* _Your instructions_: From the material below, copy out each line with the word "Focus" in it.
◇ ◇ ◇ ◇ ◇ ◇ ◇
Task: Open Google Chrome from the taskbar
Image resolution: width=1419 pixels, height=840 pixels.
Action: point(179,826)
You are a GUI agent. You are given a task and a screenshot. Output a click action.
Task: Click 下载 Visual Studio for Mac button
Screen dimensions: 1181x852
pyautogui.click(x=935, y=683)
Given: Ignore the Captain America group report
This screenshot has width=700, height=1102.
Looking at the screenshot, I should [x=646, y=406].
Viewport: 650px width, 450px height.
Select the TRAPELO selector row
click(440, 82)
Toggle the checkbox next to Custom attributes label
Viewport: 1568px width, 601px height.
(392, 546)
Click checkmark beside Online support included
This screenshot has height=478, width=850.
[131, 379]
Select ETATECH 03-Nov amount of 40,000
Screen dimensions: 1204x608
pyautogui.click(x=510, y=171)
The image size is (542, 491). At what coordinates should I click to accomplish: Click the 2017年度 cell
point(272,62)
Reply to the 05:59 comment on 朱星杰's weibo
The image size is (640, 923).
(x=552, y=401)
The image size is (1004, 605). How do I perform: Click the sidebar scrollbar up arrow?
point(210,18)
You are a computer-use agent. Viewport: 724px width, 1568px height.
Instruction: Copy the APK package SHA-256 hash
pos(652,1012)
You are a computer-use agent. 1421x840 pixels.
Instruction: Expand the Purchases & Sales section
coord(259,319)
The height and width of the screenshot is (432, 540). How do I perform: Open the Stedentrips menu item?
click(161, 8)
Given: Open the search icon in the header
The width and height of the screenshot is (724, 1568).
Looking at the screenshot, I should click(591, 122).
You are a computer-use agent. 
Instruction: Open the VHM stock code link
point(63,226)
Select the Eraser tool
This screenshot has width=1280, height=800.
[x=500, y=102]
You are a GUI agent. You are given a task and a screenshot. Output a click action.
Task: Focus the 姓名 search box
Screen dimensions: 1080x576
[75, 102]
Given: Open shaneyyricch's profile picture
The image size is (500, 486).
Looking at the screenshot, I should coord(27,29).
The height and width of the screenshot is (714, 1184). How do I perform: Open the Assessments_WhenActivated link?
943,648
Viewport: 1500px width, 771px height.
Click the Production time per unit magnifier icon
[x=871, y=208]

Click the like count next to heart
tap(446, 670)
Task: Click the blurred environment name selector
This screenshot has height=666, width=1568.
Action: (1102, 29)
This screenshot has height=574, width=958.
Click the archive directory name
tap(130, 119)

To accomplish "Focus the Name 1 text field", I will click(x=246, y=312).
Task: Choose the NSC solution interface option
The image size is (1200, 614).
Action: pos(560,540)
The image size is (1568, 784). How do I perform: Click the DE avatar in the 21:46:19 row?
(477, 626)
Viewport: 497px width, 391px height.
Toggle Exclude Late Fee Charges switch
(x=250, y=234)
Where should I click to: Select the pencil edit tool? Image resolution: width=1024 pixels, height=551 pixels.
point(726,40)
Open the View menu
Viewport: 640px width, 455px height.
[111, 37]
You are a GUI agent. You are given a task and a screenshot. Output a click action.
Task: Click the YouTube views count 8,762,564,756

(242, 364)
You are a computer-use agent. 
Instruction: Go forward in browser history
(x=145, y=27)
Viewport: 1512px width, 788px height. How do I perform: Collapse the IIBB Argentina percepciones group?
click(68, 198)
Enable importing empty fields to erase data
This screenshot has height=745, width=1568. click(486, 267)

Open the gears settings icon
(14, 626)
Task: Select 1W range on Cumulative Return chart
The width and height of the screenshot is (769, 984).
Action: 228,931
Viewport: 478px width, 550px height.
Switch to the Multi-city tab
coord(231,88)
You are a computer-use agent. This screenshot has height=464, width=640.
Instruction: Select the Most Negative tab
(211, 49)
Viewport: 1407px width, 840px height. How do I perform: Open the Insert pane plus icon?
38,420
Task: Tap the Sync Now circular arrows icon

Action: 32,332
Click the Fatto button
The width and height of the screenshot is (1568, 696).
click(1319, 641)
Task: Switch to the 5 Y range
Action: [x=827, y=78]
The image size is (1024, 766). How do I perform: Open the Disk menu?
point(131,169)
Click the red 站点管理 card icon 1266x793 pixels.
◇ ◇ ◇ ◇ ◇ ◇ ◇
* _Response below_:
Task: Focus the 姓名 search box
To accomplish "Focus the Name 1 text field", I will click(x=246, y=312).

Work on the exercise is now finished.